→ **Aim of the exercise**: Range to reproduce from the entries below: the line with "Task: Click the FotoZap app icon in title bar", the line with "This screenshot has width=915, height=531.", and every line in between. Give them exactly and give nothing else.
Material for this exercise: Begin
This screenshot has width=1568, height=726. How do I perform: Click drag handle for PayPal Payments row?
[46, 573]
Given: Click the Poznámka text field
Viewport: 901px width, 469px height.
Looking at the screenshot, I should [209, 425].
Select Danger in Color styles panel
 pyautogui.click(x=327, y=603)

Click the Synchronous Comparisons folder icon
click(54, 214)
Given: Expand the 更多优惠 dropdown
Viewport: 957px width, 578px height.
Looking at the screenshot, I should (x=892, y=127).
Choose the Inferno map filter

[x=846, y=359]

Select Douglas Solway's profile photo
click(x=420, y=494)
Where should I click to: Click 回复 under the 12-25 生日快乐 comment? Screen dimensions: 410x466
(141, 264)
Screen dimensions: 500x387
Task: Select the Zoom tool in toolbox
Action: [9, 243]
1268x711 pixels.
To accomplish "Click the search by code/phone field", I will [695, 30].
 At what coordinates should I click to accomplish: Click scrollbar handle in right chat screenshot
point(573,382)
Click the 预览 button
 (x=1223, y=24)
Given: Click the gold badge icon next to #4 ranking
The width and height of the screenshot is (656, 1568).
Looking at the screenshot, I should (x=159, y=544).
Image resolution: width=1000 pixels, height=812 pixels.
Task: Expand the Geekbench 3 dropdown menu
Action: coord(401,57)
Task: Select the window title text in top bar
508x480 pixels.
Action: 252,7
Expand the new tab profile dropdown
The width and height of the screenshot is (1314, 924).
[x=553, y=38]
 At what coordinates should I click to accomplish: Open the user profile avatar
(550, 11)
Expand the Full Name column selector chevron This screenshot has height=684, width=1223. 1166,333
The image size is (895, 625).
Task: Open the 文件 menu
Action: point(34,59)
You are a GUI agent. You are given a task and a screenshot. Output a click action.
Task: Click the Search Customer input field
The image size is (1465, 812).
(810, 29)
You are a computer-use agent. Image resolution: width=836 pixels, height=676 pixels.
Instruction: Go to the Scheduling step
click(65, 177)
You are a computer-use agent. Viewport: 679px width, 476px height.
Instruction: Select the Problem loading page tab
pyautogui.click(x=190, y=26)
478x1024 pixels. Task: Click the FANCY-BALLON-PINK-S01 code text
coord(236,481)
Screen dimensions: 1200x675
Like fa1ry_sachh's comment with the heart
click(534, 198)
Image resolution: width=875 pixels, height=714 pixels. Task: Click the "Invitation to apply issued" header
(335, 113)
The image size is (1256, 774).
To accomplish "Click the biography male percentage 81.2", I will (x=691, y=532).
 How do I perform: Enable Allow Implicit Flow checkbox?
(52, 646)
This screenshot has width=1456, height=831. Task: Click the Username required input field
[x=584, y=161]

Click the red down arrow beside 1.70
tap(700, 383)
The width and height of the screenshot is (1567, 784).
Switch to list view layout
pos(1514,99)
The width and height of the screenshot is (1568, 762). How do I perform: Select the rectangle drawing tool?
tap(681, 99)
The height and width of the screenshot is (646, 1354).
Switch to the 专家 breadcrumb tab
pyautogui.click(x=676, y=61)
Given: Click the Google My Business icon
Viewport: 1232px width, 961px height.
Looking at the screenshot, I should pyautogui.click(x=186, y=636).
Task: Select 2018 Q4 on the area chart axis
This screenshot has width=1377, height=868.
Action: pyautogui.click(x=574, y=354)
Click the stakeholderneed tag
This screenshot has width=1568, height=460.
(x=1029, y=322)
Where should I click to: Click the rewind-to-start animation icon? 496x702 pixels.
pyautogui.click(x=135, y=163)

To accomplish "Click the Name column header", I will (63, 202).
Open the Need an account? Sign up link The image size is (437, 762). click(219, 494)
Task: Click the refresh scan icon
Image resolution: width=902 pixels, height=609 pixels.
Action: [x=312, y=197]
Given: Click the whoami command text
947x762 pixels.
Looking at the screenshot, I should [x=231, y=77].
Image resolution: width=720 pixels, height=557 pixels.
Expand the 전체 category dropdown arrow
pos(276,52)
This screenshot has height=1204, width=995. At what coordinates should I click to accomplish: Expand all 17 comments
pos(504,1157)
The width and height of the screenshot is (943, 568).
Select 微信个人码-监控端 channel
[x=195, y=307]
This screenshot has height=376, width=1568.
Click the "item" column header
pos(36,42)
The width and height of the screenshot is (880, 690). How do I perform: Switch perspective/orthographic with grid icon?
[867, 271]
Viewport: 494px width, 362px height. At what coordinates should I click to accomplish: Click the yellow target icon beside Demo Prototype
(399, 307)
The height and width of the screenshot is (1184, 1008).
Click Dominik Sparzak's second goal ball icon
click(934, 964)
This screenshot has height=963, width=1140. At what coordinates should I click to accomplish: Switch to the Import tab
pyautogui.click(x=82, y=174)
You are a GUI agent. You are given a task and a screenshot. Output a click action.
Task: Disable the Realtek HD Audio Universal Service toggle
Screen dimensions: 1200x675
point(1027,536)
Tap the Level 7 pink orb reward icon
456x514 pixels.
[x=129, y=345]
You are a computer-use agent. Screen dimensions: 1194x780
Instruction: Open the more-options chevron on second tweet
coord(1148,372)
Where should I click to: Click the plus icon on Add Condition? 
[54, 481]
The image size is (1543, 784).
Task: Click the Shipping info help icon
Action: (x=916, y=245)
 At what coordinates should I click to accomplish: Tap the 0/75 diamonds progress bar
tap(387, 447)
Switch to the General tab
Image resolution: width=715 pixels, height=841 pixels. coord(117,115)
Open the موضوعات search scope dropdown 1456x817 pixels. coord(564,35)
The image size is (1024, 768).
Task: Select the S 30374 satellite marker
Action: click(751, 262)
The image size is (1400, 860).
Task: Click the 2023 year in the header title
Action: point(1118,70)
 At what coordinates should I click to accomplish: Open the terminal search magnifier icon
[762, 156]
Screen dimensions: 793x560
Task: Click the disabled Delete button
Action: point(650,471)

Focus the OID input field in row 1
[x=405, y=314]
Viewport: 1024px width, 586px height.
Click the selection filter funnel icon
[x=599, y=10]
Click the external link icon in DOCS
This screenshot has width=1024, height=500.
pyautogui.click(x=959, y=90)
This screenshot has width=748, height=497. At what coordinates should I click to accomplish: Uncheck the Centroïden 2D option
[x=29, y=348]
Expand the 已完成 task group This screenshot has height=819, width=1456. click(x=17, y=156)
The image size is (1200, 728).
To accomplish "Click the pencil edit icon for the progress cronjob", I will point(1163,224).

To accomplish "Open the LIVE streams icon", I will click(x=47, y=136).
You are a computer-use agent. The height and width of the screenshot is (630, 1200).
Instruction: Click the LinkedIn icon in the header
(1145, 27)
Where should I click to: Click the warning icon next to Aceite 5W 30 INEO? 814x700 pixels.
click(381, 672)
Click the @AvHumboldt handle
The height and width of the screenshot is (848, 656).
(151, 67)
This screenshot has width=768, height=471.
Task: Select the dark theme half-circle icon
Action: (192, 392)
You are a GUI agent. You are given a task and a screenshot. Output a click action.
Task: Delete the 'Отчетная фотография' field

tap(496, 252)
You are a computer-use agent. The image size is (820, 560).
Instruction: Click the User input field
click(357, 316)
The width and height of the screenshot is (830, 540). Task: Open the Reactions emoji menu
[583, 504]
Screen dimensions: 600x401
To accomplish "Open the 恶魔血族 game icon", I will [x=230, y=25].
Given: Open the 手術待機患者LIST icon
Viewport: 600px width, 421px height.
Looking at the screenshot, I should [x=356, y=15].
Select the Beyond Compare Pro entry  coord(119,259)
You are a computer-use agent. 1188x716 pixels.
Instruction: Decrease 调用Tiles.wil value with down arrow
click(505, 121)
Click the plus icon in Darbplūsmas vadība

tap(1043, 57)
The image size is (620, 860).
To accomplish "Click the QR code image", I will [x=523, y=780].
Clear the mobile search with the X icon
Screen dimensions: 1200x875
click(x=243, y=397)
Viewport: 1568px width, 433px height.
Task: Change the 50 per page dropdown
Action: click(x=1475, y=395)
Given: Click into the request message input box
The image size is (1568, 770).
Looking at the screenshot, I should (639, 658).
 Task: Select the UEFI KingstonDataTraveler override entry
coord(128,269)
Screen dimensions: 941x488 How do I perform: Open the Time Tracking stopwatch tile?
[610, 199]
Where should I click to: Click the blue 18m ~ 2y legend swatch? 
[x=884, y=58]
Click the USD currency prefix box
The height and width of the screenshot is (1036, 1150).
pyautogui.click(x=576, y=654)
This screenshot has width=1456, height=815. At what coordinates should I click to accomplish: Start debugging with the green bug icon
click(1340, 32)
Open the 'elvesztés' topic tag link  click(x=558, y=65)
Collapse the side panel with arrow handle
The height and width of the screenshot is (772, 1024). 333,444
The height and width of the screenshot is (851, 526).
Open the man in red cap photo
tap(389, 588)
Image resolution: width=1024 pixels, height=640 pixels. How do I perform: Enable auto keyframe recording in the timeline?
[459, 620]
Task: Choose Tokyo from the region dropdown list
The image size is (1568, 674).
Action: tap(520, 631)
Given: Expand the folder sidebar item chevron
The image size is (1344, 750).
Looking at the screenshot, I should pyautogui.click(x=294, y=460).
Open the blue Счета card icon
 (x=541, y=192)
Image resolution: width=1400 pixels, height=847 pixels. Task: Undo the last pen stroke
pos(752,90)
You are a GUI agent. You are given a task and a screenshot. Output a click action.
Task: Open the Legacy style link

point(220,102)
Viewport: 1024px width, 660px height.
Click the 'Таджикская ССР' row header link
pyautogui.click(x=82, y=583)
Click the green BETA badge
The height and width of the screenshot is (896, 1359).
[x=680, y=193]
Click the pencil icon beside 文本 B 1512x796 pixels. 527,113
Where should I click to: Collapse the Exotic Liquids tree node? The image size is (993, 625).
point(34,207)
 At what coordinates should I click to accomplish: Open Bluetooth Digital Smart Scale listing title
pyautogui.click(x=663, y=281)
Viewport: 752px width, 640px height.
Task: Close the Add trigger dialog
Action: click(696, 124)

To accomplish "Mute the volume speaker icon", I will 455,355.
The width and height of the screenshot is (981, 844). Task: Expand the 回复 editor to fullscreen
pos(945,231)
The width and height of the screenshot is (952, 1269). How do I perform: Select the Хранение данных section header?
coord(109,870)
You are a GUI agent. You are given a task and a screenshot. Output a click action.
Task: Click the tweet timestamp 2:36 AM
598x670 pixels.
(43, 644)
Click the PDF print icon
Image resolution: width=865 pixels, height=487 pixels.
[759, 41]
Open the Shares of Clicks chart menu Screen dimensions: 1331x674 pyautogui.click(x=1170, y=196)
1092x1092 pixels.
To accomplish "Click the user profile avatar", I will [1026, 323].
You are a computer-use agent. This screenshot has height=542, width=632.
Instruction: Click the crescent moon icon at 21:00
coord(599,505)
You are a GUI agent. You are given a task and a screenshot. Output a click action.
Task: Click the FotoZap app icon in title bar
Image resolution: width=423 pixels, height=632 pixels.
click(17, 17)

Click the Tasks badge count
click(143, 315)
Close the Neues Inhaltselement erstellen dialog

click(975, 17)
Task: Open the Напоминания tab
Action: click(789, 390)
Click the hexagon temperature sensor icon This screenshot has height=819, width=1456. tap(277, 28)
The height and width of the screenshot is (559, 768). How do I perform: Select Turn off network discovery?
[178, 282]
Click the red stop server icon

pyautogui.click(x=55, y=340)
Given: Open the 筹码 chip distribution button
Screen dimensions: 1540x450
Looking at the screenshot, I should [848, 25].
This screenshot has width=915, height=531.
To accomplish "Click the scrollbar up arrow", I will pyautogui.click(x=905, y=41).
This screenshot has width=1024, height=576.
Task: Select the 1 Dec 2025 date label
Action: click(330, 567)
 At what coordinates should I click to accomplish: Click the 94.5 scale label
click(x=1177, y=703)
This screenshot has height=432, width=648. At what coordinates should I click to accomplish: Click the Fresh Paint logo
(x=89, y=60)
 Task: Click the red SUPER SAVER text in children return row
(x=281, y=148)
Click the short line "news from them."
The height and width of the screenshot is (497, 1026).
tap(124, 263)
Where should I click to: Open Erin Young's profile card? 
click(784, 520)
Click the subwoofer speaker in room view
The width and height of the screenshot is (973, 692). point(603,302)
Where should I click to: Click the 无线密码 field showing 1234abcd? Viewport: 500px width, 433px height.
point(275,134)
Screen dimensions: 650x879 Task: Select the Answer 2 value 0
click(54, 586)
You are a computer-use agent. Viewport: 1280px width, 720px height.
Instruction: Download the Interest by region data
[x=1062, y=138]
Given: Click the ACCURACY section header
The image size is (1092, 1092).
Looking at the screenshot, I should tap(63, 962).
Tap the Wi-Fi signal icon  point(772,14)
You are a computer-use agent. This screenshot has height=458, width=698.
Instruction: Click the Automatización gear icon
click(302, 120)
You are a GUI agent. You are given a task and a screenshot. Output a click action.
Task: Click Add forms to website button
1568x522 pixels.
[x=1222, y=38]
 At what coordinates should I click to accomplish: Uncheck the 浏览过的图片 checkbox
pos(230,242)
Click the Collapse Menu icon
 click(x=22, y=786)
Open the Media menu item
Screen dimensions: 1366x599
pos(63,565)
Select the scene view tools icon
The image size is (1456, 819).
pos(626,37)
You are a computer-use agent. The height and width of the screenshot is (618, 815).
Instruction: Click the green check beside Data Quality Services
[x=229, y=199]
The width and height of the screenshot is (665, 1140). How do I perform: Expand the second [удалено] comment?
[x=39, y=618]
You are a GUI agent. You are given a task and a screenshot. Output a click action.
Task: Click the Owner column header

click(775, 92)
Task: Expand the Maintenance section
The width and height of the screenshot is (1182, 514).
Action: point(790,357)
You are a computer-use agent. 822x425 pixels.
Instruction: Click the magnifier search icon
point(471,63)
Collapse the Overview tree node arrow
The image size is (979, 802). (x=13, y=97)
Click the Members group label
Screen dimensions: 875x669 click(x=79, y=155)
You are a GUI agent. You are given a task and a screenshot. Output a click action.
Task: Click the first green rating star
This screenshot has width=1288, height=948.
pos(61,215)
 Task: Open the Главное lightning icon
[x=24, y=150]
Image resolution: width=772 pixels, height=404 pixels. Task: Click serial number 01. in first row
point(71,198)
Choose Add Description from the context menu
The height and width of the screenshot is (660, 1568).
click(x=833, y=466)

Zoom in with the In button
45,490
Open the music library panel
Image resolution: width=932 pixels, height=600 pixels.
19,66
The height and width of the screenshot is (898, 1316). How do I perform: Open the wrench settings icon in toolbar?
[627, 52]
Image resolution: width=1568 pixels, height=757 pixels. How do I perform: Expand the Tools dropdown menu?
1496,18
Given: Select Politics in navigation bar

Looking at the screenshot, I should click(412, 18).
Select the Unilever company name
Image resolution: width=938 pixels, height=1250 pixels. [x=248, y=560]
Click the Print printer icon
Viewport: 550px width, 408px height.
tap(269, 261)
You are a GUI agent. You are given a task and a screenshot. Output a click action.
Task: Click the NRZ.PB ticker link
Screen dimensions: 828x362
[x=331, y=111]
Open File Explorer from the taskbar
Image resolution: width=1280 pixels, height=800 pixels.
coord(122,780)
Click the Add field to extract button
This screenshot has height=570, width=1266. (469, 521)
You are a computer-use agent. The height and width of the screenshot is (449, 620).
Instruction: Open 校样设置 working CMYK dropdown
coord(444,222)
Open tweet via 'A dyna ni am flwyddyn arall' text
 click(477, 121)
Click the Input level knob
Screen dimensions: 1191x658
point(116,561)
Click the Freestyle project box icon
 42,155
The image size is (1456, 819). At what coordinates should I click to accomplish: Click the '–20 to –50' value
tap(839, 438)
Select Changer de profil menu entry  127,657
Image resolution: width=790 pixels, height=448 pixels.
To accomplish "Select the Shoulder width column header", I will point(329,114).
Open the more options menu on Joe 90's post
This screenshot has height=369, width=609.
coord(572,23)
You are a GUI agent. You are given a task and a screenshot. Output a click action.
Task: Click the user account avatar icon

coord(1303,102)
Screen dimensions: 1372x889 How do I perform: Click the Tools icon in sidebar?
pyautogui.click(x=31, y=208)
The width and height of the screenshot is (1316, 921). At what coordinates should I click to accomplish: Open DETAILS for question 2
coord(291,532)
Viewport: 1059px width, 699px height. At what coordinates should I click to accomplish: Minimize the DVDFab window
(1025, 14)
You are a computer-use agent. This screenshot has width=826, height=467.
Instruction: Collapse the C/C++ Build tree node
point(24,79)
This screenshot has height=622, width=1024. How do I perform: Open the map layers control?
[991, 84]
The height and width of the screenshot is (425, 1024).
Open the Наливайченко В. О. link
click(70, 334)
Material for this exercise: End
→ **Response to this exercise**:
Task: Click the FotoZap app icon in title bar
Image resolution: width=423 pixels, height=632 pixels.
click(17, 17)

Click the Tasks badge count
click(143, 315)
Close the Neues Inhaltselement erstellen dialog

click(975, 17)
Task: Open the Напоминания tab
Action: click(789, 390)
Click the hexagon temperature sensor icon This screenshot has height=819, width=1456. tap(277, 28)
The height and width of the screenshot is (559, 768). How do I perform: Select Turn off network discovery?
[178, 282]
Click the red stop server icon

pyautogui.click(x=55, y=340)
Given: Open the 筹码 chip distribution button
Screen dimensions: 1540x450
Looking at the screenshot, I should [848, 25].
This screenshot has width=915, height=531.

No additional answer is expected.